The following Letter to the Editor is a response to an op-ed published in the Wall Street Journal by John Cochrane, Professor of Finance at the University of Chicago's Booth School of Business. In his letter, Cochrane critiques the Obamacare birth control mandate in terms of how it negates the "don't sweat the small stuff" theory of insurance demand, which states that overall health costs will rise if insurance covers small costs rather than catastrophic damages. My response to this article highlights some potential oversights that Cochrane makes in his analysis of this theory.

Link to article: The Real Trouble with the Birth Control Mandate                     

To the Editor:

John Cochrane’s February 9th op-ed “TRTCM” misleadingly portrays the realities of the contraceptive mandate debate through a biased interpretation of insurance demand theory, along with critical emphasis and omission errors.

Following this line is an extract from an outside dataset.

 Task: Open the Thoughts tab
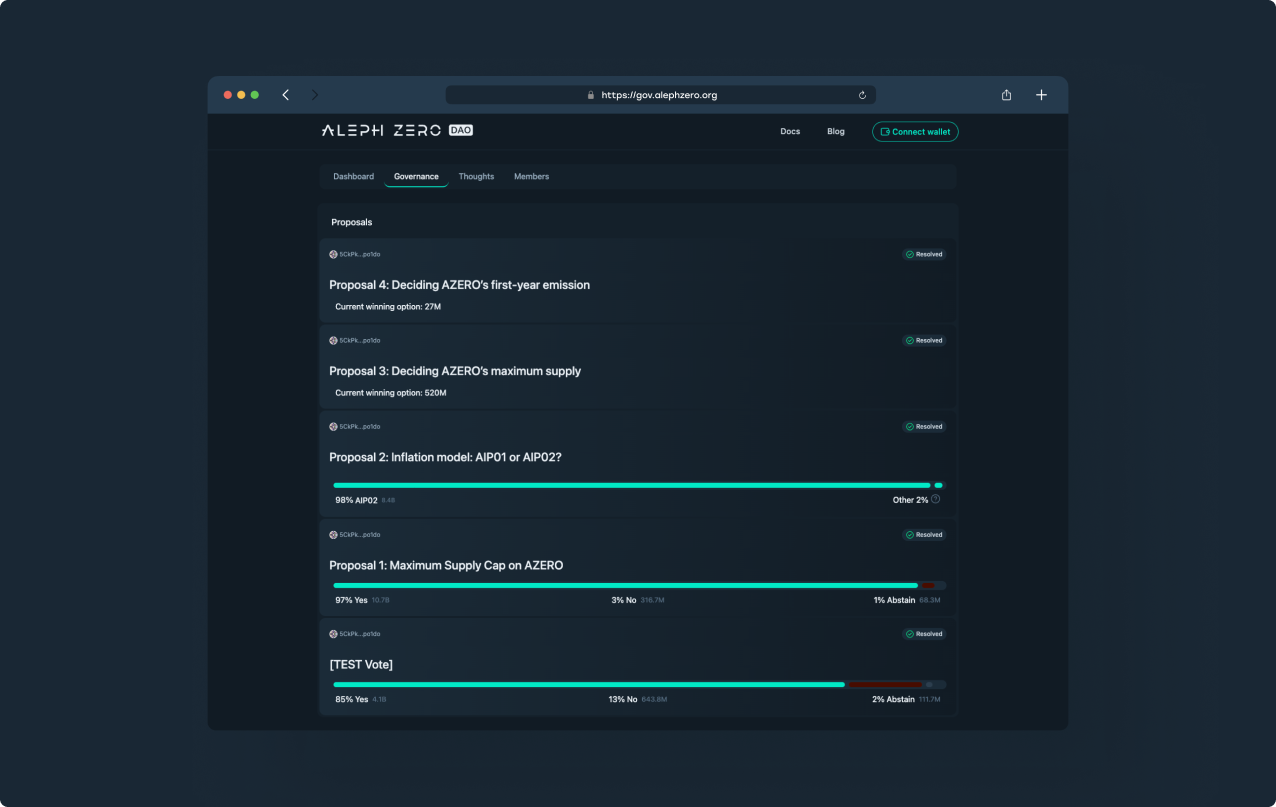476,176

Contraceptive costs have a more significant impact on birth control utilization than what Cochrane admits. NIH analysis of contraceptive expenditures and utilization data determines cost as the #1 factor impacting method choice, with IUDs, sterilization, and the pill costing four times that of condoms while failing three times less. The Center for American Progress also asserts that 50% of women under-utilize contraceptives for purely financial reasons. Cochrane also overlooks that as per the “don’t sweat the small stuff” premise that he references, health insurance is actually an exception to general theory when preventive care effectively stops “small stuff” from becoming “big stuff.” Thus, mandating birth control insurance will be cost-effective by lowering cost prohibitions on highly effective methods, which will decrease unwanted pregnancy and STD rates and thus reduce costs for the entire risk pool.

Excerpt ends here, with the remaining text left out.